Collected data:

——

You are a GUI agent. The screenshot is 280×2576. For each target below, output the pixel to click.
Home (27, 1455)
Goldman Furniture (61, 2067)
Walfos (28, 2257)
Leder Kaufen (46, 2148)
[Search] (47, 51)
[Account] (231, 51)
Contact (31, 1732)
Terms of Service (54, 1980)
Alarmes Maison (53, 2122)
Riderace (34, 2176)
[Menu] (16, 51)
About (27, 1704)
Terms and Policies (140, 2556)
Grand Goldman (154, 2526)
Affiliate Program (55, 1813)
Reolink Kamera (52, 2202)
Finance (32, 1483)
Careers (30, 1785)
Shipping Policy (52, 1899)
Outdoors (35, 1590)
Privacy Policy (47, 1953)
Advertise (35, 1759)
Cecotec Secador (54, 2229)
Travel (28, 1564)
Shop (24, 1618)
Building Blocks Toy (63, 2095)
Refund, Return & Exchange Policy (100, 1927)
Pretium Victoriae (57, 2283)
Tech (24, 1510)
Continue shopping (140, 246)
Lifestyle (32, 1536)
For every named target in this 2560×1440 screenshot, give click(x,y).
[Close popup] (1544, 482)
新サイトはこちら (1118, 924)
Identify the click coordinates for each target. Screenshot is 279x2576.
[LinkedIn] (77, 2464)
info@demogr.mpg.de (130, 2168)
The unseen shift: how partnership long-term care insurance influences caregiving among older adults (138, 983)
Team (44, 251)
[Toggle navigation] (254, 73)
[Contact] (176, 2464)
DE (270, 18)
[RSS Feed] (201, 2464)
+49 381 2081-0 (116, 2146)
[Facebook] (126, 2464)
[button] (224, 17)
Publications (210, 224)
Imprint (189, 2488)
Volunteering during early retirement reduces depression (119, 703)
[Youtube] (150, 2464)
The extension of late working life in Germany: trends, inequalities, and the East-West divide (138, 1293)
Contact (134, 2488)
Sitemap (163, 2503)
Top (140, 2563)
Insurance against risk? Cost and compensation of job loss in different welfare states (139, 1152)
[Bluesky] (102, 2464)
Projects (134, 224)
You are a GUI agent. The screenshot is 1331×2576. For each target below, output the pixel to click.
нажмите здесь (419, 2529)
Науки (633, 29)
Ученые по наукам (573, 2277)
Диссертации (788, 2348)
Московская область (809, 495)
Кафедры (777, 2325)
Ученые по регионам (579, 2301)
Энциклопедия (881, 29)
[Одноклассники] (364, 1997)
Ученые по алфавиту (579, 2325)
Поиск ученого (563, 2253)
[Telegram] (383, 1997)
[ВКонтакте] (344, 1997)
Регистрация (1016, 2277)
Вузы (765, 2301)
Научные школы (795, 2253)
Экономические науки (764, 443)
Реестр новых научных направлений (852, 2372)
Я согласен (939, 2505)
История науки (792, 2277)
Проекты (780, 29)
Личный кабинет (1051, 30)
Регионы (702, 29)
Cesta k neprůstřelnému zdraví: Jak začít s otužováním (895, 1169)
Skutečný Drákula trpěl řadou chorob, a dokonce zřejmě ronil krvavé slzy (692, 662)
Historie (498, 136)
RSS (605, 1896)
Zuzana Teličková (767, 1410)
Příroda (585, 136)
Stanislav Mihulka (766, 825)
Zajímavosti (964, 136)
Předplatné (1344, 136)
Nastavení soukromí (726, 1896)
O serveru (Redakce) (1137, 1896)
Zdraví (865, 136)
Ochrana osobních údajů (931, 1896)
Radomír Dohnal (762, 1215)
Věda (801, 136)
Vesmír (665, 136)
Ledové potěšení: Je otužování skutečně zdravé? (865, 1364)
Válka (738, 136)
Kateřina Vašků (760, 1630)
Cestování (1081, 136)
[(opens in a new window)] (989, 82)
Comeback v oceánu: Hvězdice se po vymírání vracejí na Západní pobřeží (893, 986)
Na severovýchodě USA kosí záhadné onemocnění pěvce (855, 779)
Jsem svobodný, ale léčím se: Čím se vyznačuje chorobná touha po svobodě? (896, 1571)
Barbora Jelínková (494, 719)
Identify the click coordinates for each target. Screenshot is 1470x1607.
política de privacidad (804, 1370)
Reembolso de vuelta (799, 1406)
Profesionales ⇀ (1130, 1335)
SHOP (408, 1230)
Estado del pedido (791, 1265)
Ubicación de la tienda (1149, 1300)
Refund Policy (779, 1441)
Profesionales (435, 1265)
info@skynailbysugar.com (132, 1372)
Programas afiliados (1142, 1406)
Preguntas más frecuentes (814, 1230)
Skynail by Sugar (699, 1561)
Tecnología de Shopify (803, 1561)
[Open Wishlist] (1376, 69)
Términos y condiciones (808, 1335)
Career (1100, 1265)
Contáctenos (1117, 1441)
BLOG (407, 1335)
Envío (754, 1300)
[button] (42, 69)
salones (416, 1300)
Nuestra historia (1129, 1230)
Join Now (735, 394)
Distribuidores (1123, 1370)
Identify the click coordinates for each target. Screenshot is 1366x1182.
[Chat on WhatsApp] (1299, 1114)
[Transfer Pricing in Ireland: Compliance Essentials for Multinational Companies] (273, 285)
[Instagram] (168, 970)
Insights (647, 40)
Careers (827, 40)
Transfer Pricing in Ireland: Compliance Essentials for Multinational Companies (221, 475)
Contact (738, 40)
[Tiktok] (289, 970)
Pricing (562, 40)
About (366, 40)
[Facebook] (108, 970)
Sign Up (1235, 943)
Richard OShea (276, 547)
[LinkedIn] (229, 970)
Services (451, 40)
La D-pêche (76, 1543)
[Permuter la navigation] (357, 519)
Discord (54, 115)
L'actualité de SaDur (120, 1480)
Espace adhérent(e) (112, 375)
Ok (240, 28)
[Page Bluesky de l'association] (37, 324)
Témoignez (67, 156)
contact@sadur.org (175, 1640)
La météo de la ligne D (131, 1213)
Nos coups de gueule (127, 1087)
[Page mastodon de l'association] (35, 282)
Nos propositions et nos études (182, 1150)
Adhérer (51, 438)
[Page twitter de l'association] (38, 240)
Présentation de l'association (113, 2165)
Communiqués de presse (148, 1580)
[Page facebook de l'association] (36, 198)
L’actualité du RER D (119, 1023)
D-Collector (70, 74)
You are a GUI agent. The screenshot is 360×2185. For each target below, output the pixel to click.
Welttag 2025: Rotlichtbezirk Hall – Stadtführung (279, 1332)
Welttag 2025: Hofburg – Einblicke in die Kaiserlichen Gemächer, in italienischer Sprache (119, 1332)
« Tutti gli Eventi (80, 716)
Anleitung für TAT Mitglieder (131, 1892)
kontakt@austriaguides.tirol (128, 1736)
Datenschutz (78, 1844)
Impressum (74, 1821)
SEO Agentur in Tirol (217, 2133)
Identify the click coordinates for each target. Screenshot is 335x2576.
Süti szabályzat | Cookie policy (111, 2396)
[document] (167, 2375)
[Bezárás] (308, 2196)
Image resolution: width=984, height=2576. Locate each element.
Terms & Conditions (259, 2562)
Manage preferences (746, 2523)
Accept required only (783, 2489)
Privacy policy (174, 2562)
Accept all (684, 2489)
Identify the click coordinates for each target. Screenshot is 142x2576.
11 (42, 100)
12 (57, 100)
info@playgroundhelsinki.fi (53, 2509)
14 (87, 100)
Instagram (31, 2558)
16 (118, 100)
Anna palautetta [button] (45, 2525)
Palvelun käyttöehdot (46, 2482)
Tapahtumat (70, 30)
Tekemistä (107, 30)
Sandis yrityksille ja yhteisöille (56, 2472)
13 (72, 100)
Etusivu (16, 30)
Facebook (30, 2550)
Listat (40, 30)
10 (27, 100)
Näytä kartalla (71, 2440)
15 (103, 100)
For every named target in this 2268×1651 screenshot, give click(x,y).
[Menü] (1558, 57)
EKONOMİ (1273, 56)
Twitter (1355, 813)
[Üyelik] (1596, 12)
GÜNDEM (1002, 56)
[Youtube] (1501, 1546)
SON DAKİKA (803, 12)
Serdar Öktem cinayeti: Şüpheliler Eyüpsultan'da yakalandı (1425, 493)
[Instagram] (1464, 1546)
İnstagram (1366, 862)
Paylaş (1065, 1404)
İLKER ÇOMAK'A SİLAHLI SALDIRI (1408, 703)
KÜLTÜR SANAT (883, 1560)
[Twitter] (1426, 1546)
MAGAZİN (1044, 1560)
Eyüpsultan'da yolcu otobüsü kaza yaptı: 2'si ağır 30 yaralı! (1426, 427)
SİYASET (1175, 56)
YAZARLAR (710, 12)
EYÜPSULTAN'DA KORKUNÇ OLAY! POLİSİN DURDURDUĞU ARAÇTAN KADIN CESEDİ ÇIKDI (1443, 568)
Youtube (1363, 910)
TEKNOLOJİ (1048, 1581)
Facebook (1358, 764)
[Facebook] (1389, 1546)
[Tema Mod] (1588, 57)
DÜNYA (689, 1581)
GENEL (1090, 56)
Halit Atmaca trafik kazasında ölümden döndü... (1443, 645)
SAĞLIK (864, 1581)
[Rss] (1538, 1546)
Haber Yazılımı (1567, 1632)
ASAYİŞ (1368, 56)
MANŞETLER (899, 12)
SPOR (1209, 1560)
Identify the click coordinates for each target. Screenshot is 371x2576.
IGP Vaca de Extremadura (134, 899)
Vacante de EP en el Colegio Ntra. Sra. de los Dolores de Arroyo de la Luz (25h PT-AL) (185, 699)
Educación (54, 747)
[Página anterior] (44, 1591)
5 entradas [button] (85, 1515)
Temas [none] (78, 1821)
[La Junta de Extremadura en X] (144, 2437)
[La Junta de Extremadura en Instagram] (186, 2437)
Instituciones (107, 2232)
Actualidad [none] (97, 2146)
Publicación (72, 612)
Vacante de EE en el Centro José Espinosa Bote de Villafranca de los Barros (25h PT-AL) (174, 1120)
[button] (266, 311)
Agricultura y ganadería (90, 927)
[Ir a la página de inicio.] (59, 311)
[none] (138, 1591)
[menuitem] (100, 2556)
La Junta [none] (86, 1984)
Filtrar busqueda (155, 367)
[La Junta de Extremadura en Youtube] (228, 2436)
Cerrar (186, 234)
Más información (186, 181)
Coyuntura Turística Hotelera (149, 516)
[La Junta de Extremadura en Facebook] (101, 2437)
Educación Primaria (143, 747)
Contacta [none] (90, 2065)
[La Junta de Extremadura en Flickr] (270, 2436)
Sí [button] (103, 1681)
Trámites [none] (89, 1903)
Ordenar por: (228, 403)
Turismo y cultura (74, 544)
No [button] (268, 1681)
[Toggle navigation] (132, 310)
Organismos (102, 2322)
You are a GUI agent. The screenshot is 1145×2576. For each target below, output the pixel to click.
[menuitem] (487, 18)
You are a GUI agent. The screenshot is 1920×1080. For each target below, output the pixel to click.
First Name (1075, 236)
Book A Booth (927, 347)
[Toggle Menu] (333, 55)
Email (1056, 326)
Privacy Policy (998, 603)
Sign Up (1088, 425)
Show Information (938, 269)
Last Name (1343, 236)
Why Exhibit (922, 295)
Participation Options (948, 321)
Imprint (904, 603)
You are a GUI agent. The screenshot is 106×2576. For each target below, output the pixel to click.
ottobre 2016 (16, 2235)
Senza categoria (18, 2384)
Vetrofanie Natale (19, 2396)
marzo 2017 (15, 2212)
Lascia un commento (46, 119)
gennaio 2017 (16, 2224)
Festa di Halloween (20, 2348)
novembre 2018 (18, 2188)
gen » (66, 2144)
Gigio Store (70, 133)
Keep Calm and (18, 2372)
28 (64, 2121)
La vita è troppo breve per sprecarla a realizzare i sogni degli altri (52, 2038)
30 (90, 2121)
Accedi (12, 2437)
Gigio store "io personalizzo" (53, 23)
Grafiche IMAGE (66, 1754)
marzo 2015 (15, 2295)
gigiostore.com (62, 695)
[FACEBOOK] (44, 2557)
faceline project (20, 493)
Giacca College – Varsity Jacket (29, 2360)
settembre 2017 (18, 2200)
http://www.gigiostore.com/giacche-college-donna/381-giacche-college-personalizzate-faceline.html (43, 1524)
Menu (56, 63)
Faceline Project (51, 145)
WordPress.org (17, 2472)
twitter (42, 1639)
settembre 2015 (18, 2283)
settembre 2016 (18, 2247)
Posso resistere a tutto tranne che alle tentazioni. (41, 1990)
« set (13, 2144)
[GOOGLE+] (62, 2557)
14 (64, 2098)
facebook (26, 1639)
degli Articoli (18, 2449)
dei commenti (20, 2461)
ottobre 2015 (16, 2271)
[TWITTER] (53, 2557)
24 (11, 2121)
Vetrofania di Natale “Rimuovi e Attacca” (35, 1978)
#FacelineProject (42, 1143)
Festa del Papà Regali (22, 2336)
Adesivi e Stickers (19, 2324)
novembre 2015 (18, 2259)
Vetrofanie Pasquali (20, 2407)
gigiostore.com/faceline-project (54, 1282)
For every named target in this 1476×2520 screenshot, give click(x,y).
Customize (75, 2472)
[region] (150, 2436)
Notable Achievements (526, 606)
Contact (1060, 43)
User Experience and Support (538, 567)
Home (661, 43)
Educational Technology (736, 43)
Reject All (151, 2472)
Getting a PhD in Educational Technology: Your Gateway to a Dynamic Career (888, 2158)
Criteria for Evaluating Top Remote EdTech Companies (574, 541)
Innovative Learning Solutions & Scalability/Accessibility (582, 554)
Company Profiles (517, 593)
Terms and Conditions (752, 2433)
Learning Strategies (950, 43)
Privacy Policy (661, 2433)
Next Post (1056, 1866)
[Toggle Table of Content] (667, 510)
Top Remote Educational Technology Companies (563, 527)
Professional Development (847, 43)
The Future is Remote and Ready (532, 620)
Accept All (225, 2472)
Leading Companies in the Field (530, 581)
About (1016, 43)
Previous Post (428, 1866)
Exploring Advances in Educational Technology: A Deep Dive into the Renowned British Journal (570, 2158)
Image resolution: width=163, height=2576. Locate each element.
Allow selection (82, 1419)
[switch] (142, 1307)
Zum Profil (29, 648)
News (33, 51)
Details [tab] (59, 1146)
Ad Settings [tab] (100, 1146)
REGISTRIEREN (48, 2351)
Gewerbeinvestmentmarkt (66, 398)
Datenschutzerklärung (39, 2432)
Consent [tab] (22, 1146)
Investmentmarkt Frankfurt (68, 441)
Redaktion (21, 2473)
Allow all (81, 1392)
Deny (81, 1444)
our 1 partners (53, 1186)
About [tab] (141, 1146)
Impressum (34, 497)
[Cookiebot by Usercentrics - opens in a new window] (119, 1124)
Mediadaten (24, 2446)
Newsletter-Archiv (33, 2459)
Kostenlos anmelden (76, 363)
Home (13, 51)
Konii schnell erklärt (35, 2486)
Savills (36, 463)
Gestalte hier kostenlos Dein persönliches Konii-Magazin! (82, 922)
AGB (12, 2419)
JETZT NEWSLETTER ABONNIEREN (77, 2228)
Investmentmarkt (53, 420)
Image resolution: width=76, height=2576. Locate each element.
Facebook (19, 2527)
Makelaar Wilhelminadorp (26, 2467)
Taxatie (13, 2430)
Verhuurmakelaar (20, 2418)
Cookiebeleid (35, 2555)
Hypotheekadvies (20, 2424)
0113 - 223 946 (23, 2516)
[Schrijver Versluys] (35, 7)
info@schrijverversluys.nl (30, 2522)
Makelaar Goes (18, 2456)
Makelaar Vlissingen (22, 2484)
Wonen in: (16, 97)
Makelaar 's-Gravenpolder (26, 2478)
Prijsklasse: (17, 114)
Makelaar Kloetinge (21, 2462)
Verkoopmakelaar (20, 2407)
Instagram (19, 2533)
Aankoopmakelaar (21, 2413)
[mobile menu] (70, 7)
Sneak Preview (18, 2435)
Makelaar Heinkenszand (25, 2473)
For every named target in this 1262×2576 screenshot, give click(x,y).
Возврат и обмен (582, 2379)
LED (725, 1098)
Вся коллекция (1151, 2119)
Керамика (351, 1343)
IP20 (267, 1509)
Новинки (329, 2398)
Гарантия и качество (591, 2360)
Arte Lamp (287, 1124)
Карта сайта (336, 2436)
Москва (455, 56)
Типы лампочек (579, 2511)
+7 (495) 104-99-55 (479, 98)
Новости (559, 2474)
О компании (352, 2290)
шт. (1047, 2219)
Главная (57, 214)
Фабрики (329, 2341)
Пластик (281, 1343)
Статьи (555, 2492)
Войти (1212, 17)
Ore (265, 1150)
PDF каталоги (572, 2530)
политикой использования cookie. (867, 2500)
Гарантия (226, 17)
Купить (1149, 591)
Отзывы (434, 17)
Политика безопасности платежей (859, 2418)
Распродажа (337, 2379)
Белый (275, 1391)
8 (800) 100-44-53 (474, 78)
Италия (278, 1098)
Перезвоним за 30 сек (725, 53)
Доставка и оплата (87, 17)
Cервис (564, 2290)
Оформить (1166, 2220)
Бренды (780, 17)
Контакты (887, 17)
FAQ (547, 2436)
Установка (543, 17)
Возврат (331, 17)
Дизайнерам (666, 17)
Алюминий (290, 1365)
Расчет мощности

——

# EXERCISE PROMPT
From the data above, output exactly the lines between the one containing "Careers (30, 1785)" and the one containing "Refund, Return & Exchange Policy (100, 1927)", counting both of them.

# RESULT OF THIS EXERCISE
Careers (30, 1785)
Shipping Policy (52, 1899)
Outdoors (35, 1590)
Privacy Policy (47, 1953)
Advertise (35, 1759)
Cecotec Secador (54, 2229)
Travel (28, 1564)
Shop (24, 1618)
Building Blocks Toy (63, 2095)
Refund, Return & Exchange Policy (100, 1927)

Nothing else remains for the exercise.